Stored items

============

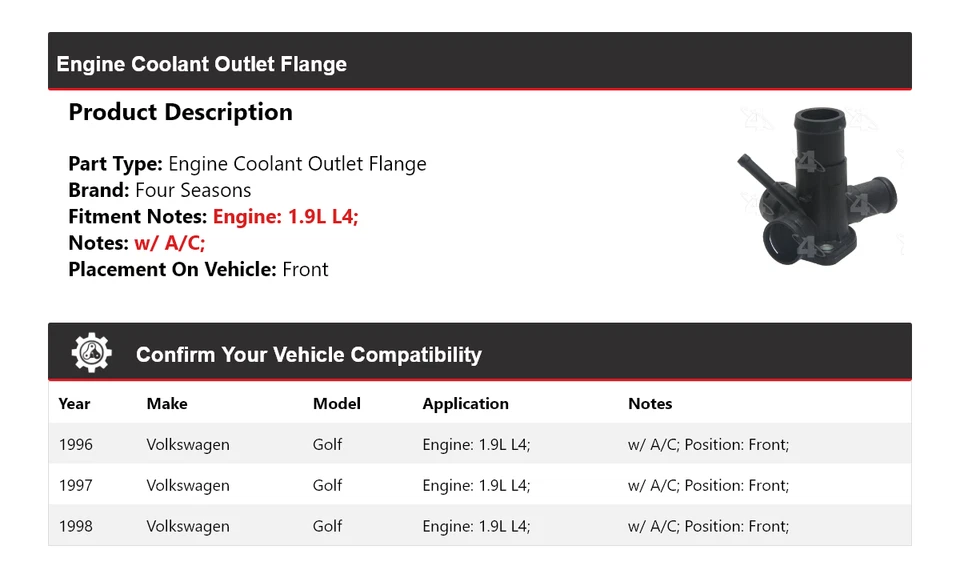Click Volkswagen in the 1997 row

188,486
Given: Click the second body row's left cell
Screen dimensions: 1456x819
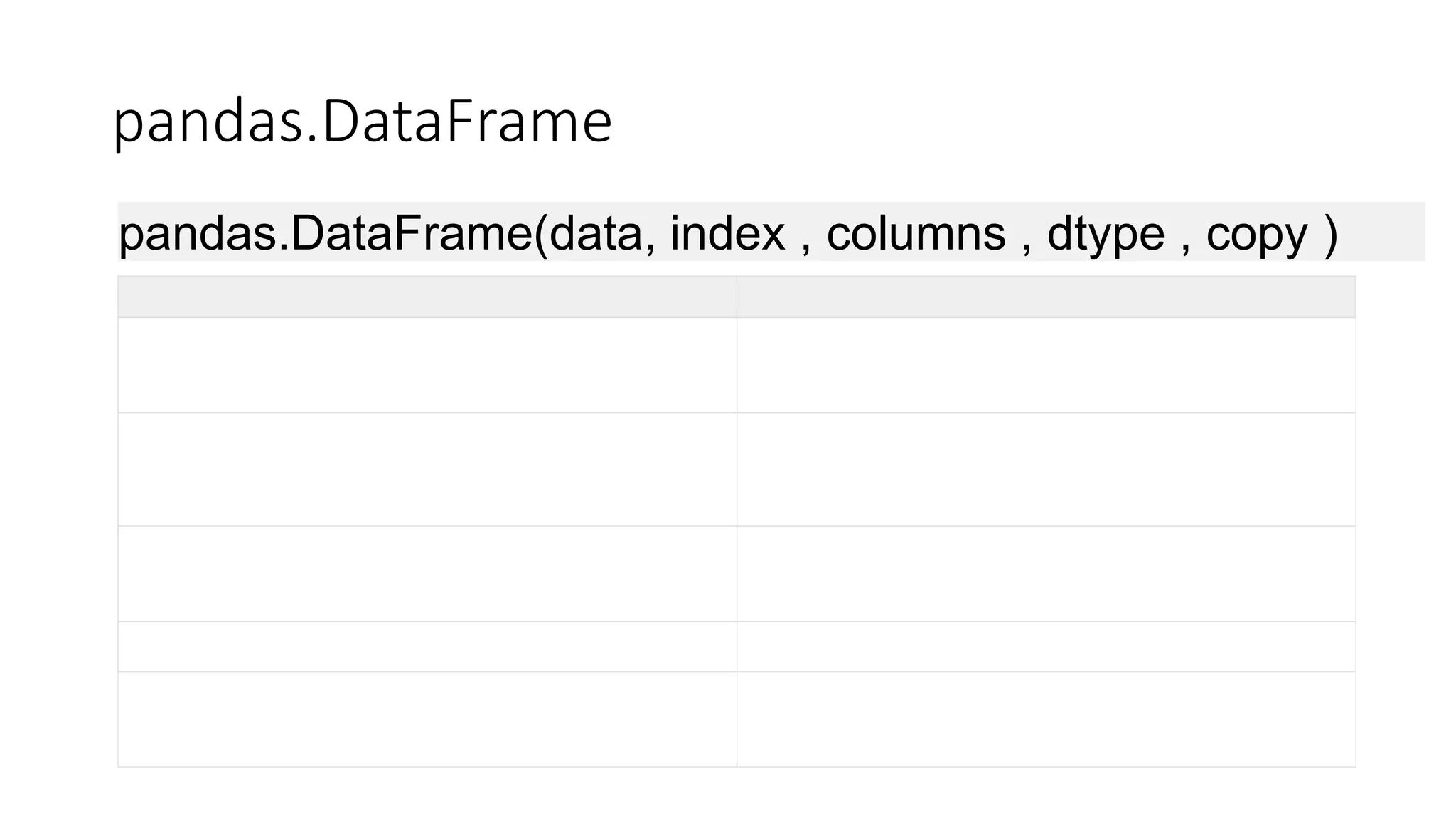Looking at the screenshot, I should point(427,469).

============

Requirement. Ignoring the pictures, write out word for word only the lines from the one containing "Given: Click the second body row's left cell" through the last line of the data, both ends included.

Finished exercise.
Given: Click the second body row's left cell
Screen dimensions: 1456x819
Looking at the screenshot, I should point(427,469).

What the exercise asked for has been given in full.